Ticketmaster Says It’s Cracking Down on Scalpers Amid FTC Lawsuit
In response to a federal lawsuit alleging deceptive practices and collusion with resellers, the company says it’s investing in AI detection and account verification to limit ticket resales.
Ticketmaster has revealed a series of new measures to curb ticket scalping amid a lawsuit from the Federal Trade Commission accusing the ticketing giant of colluding with resellers to artificially inflate prices.
In a letter to U.S. Senators Marsha Blackburn and Ben Ray Luján obtained by Forbes, Live Nation executive vice president Daniel M. Wall outlined steps to “increase the percentage of tickets going to real fans.” The company said it would limit brokers to one verified account using Social Security or taxpayer ID numbers, deploy AI tools to detect and cancel bot purchases and shut down its TradeDesk inventory software, which the FTC alleges functions as a tool that enables scalpers.
Ticketmaster reportedly disputed the FTC’s claims, calling them “categorically false” and arguing it has invested over $1 billion in bot prevention, blocking 8.7 billion bots in April 2025 alone.

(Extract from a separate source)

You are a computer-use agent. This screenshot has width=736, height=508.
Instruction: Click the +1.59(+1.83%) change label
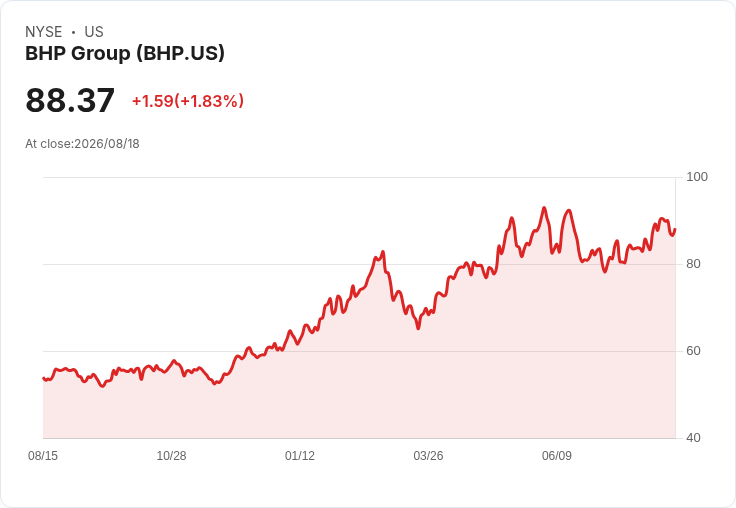(x=188, y=101)
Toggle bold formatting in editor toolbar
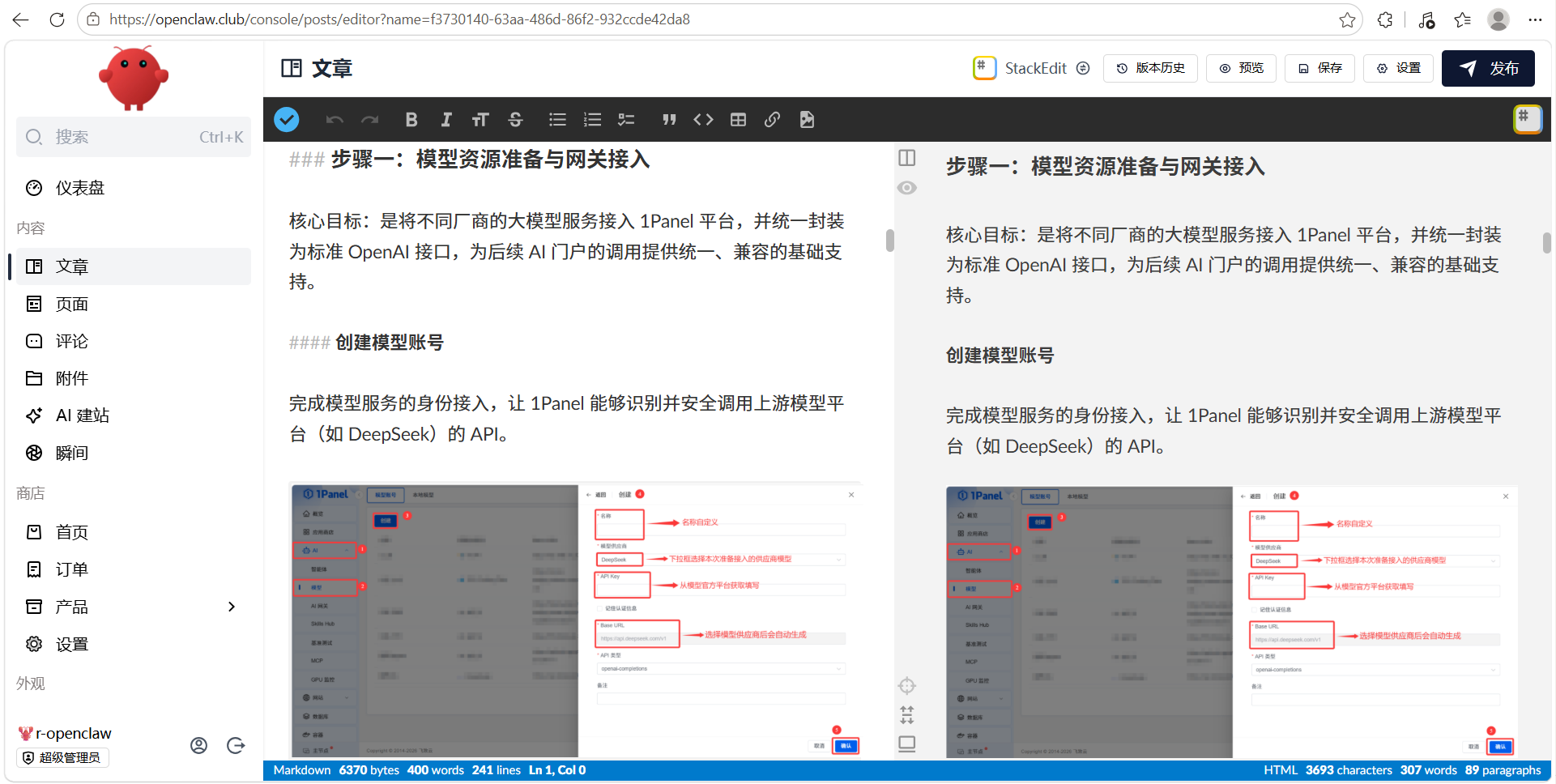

The FTC’s complaint, filed with seven states, alleges the company violated the Better Online Ticket Sales Act and “triple dipped” on fees by collecting from the original sale, the reseller and the resale buyer.
This isn’t the first time Ticketmaster and Live Nation have been in hot water, following a separate Justice Department lawsuit from 2024 accusing the two of operating as a monopoly. While Live Nation continues to deny any wrongdoing, the company’s proposed reforms appear to be its most concerted attempt yet to rebuild trust with live music fans frustrated by high resale prices and mounting platform fees.
The DOJ’s lawsuit remains ongoing at the time of this writing.